Irvan menjelaskan, BEI juga mengambil pelajaran dari pengalaman berdiskusi dengan penyedia indeks lain seperti FTSE untuk memahami bagaimana bursa di negara lain menerapkan keterbukaan informasi kepemilikan saham.

"Nah, kita juga belajar dari beberapa bursa lain bagaimana hasil diskusi kita dengan FTSE," ucap dia.

Salah satu contoh yang menjadi rujukan adalah bursa India, yang dinilai memiliki sistem penggolongan kepemilikan saham yang relatif jelas dan transparan.

Seorang wanita berjalan melewati refleksi layar digital pergerakan Indeks Harga Saham Gabungan (IHSG) di Bursa Efek Indonesia (BEI), Jakarta, Rabu (28/1/2026). Foto: Dhemas Reviyanto/ANTARA FOTO

"Nah, dari situ seperti apa, sih? Contohnya misalnya, as a sample misalnya India. India melakukan keterbukaan informasi pemegang sahamnya seperti apa? Mereka menggolongkannya seperti apa? Nah, itu mungkin salah satu benchmark yang kita lakukan. Agar best practice," jelas Irvan.

Meski mengacu pada praktik internasional, Irvan menegaskan penerapan klasifikasi di RI tetap disesuaikan dengan ketentuan yang berlaku di dalam negeri.

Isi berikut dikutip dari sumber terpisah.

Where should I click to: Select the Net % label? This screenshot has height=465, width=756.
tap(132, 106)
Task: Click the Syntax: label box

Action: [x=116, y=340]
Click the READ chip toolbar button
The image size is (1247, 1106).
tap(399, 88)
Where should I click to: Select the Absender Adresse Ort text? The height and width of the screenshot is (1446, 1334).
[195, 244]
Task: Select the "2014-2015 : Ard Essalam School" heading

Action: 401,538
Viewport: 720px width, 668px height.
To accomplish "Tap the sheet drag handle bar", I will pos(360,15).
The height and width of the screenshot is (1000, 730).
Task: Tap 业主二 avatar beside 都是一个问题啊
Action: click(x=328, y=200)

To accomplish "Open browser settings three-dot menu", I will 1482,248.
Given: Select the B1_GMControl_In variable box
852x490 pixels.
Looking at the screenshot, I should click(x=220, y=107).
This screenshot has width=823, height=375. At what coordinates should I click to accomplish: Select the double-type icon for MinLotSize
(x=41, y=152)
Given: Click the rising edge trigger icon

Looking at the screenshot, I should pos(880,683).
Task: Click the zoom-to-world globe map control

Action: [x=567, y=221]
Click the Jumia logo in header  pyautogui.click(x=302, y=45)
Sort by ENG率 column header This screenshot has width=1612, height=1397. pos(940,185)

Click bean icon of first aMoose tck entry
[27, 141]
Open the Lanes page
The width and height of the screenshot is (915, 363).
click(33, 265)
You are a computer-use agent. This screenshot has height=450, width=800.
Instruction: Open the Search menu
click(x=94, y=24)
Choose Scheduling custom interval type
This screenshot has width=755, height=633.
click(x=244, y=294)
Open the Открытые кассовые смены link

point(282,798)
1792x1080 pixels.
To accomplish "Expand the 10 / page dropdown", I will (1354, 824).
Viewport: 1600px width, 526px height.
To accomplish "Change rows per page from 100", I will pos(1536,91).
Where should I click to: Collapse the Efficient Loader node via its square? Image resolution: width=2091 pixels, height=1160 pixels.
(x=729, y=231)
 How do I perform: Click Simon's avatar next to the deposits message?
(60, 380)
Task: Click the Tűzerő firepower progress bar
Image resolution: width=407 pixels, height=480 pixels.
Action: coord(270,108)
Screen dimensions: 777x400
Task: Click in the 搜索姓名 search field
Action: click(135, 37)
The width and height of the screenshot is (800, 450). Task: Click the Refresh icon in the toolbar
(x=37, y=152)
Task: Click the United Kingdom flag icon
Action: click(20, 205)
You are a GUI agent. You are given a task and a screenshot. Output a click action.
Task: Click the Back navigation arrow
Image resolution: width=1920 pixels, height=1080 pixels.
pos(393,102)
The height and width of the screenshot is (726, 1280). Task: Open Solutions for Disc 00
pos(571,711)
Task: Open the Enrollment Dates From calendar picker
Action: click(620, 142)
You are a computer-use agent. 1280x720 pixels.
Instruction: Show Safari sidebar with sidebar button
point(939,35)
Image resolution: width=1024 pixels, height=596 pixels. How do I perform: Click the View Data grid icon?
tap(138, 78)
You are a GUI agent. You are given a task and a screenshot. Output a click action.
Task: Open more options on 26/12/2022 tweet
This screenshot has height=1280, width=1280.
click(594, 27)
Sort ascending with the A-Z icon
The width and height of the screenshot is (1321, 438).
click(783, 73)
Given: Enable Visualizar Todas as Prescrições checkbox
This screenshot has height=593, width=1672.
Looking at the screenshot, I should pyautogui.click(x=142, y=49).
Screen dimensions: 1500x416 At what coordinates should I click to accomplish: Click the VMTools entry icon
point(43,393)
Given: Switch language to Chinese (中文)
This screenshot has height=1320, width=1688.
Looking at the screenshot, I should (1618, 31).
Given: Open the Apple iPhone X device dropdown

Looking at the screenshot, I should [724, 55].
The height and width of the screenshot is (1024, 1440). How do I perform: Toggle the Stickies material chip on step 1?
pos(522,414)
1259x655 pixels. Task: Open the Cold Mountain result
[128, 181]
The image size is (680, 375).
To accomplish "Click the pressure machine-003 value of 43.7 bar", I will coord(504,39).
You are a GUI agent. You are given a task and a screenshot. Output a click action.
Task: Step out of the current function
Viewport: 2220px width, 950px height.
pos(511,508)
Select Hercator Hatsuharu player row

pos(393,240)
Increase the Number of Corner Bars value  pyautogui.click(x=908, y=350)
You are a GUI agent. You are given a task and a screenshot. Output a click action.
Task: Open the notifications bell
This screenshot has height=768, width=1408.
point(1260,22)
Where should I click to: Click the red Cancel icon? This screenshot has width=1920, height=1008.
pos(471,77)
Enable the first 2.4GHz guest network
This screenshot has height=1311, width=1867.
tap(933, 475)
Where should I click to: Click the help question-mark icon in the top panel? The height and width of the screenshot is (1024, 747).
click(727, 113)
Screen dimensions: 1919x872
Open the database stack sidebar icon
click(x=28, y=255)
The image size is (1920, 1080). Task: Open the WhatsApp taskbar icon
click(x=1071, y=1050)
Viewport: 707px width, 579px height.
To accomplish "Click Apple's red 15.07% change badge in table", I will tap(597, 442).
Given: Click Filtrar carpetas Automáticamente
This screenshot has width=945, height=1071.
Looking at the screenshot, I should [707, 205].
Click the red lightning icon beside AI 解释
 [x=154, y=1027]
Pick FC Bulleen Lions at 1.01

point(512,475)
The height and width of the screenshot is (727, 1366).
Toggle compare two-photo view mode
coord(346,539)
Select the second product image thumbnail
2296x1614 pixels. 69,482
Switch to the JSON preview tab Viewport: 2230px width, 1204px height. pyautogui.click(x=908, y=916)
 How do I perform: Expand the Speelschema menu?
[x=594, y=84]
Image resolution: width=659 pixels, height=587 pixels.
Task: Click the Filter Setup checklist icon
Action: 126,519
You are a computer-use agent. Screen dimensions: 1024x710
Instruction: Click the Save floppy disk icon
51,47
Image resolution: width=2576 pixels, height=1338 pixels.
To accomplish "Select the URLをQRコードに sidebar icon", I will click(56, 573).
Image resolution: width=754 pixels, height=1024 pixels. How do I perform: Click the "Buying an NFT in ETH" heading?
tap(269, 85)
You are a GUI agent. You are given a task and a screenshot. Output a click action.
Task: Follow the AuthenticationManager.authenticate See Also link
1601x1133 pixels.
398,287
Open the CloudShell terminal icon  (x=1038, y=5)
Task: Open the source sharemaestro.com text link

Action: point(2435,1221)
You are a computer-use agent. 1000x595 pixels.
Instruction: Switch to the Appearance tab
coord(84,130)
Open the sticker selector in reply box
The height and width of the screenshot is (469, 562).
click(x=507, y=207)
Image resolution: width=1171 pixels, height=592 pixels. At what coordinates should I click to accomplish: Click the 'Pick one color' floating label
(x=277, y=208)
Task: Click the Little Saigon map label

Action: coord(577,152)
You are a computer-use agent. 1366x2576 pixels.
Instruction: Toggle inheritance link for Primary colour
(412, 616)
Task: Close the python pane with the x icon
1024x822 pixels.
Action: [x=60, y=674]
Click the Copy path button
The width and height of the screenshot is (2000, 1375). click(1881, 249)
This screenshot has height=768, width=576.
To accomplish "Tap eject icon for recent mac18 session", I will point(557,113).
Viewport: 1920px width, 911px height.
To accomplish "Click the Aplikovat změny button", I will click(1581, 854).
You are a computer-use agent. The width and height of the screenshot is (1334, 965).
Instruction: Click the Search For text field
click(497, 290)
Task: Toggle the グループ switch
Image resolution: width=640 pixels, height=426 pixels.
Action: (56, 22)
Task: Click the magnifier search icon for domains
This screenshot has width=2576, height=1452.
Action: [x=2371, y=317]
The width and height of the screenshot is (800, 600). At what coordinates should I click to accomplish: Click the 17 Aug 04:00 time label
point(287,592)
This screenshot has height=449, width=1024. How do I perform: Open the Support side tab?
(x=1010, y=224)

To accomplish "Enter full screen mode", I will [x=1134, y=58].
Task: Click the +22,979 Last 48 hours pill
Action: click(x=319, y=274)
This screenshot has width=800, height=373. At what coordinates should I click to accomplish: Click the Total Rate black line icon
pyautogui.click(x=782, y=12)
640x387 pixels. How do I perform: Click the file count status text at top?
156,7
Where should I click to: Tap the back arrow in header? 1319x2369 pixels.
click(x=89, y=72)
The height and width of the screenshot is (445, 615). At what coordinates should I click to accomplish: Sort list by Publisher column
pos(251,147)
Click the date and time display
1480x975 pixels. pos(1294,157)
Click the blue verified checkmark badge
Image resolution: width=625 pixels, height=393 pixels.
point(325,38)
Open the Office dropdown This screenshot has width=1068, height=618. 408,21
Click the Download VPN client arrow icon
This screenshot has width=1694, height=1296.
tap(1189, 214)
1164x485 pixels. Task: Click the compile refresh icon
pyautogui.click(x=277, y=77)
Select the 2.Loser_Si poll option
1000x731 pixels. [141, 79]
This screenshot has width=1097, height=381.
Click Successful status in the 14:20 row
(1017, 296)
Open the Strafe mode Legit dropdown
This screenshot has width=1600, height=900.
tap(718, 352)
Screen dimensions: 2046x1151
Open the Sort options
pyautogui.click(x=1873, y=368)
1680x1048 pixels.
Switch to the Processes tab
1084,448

Ia melanjutkan, pengelompokan kepemilikan saham juga bakal dilakukan secara terstruktur dan tidak sembarangan, dengan mempertimbangkan jenis investor sebagaimana diterapkan di bursa lain.

"Jadi penggolongannya juga misalnya kita lagi corporate menjadi berapa bagi jenis investor gitu, ya. Itu juga nggak asal-asal gitu, ya, nggak asal sesuai kita ini. Tapi sesuai dengan misalnya bursa lain sudah ada nih yang melakukan keterbukaan tadi," sambungnya.

Menurut Irvan, di sejumlah bursa global kepemilikan saham telah diklasifikasikan secara rinci, seperti dana kekayaan negara (sovereign wealth fund), private equity, hingga asset management.

"Misalnya dia sudah bagi SWF lah, private equity lah, asset management dan segalanya. Nah itu yang kita coba, kita coba rapiin lagi nih di situnya. Tapi tetap ada benchmarknya bursa-bursa lain yang jauh lebih besar dari kita," lanjut Irvan.